From the Publisher
By Mike Panozzo
Mike became editor of Billiards Digest in 1980 and liked it so much that he bought the company. He has served on the Billiard Congress of America board of directors and as president of the Billiard & Bowling Institute of America.
December: Forgotten Anniversary
AS ANNIVERSARIES go, this was a biggie and it went virtually unnoticed.
October marked the 25th anniversary of the release of director Martin Scorsese's "The Color of Money."
For an industry that has pined for "another movie" for nearly a decade, I found it surprising that no one took note of the birthday.
How easily people forget.
I still remember the build-up to the movie. Heck, I still remember author Walter Tevis' novel that led to the resurrection of Fast Eddie. That was in 1984. I still have a copy of the uncorrected page proofs that Tevis had sent to our offices for review. It was 304 pages and it bore absolutely no resemblance to the screenplay for the movie. There was no Vincent. There was a Babes Cooley and an Earl Borchard.

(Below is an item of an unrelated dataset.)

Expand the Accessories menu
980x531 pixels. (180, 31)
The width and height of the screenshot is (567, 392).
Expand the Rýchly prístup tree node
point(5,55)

They were the young guns that the aging Eddie was trying to topple.
Fats was in the book as well, at least he was until he died suddenly as he prepared for an exhibition with Eddie.
Not that any of that matters. "The Color of Money" was a box-office hit and earned Paul Newman a long overdue Oscar. In truth, the movie really wasn't that good. The characters weren't especially compelling, and the pool scenes were mediocre at best. The script, acting and pool all paled in comparison to Newman's original appearance as "Fast Eddie" Felson in "The Hustler."

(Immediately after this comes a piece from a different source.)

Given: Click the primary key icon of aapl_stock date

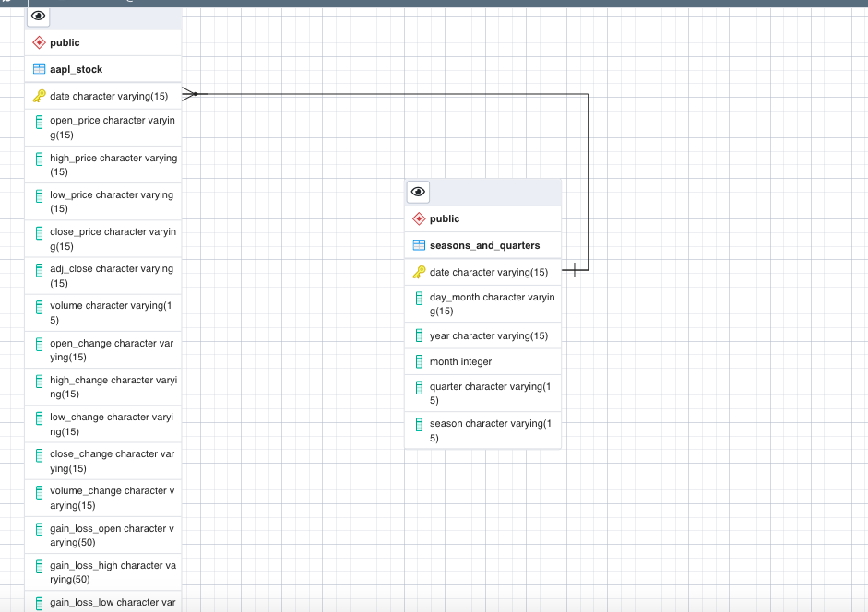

Billiards Digest's George Fels lamented that "Color" lacked the "emphasis on expert play" that had sparked the industry's '60s revival following the release of "The Hustler."
Didn't matter. Style over substance. What "The Color of Money" did for pool was nothing short of astonishing.
Almost immediately poolroom owners across the country cursed Warren Zevon "Werewolves of London," which blared on jukeboxes while Tom Cruise wannabes twirled house cues like majorettes in a college band.
Still, all the while they cursed, they were equally busy counting their money.
Poolrooms opened at a breakneck pace. Big city poolrooms, too. After more than a decade of rent-driven banishment to the suburbs, entrepreneurs in touch with the spending habits of America's increasingly wealthy youth brought rooms back downtown and into the high-rent districts, where no one blinked at paying $10 and $12 an hour to shoot pool.
"The Great Poolroom Boom" was front-page news, garnering significant ink in The New York Times, the Los Angeles Times, Newsweek and Time. Television talk shows followed suit.
And oh, how the industry thrived!
Table manufacturers, then still primarily based in the U.S., were maxing out production. And as if the domestic craze didn't make them giddy enough, Europe and Asia quickly caught the bug as well. In 1987, it was estimated that more than 5,000 tables were shipped to Japan alone. Some Japanese investors, eager to strike while the iron was hottest, even demanded that tables be air shipped! With cues and accessories, the Japanese poured an estimated $20 million into the pockets of the U.S. billiard industry.
It was a grand time for billiards, and it carried the entire industry for more than a decade.
The luster from "The Color of Money" has long since faded, but it should never be forgotten.